→ **Document text**

★ ★ ★ ★

Suppr
超能文献

使用混合卷积神经网络从单张RGB图像进行深度估计和语义分割

Depth Estimation and Semantic Segmentation from a Single RGB Image Using a Hybrid Convolutional Neural Network.

作者信息

Lin Xiao, Sánchez-Escobedo Dalila, Casas Josep R, Pardàs Montse

机构信息

Visual Interactions and Communication Technologies (Vicomtech), 20009 Donostia/San Sebastián, Spain.

Image Processing Group, TSC Department, Technical University of Catalonia (UPC), 08034 Barcelona, Spain.

出版信息

Sensors (Basel). 2019 Apr 15;19(8):1795. doi: 10.3390/s19081795.

★ ★ ★ ★

→ **Objective A**
In the article listing above, translate this sentence into French: "Depth Estimation and Semantic Segmentation from a Single RGB Image Using a Hybrid Convolutional Neural Network."
→ **Objective B**
Reproduce the article listing above word for word, from "Visual Interactions and" up to and including "15;19(8):1795. doi: 10.3390/s19081795.".

→ **Collected data**
★ ★ ★ ★

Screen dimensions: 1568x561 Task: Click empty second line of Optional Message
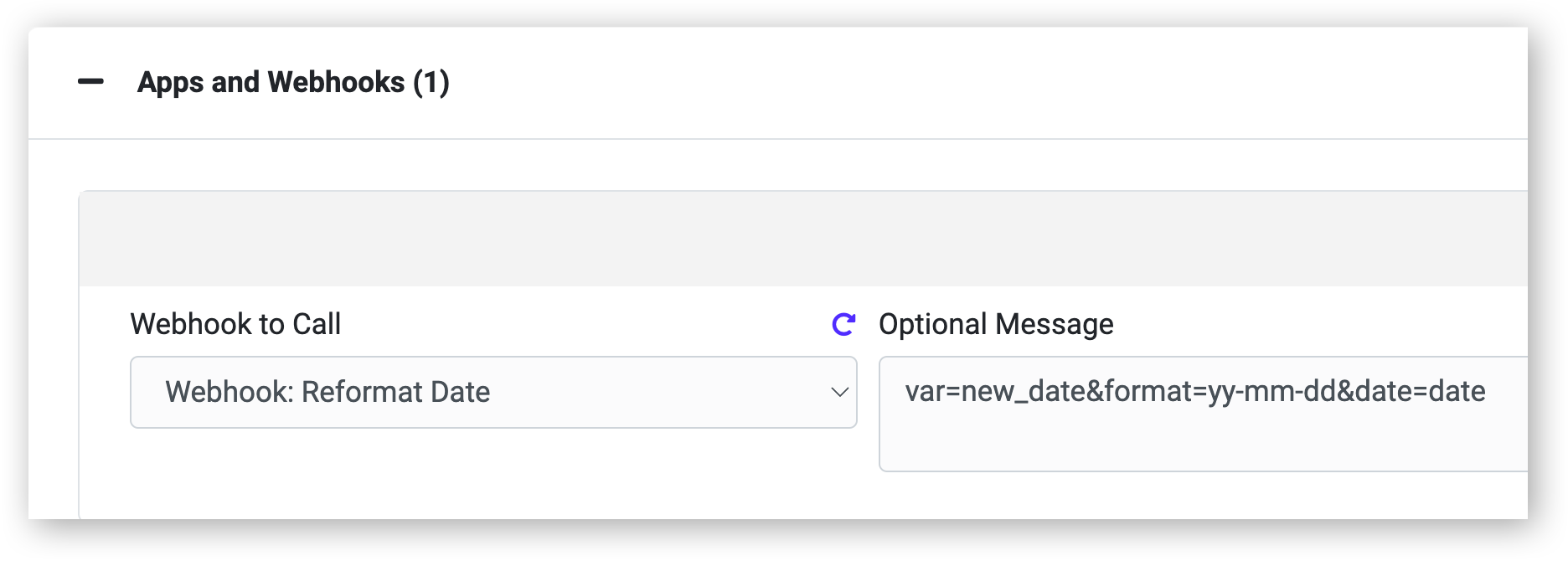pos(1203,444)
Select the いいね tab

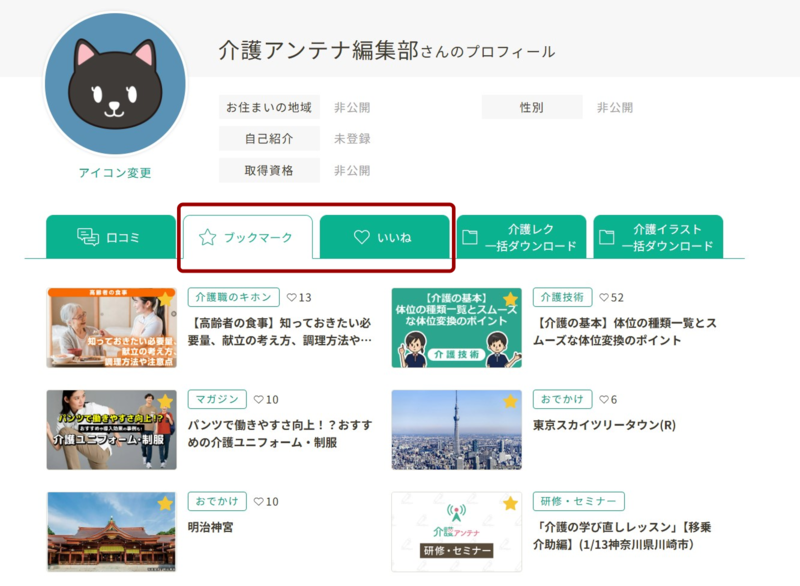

★ ★ ★ ★

→ **Result A**
Estimation de la profondeur et segmentation sémantique à partir d'une seule image RVB à l'aide d'un réseau de neurones convolutif hybride.

→ **Result B**
Visual Interactions and Communication Technologies (Vicomtech), 20009 Donostia/San Sebastián, Spain.

Image Processing Group, TSC Department, Technical University of Catalonia (UPC), 08034 Barcelona, Spain.

出版信息

Sensors (Basel). 2019 Apr 15;19(8):1795. doi: 10.3390/s19081795.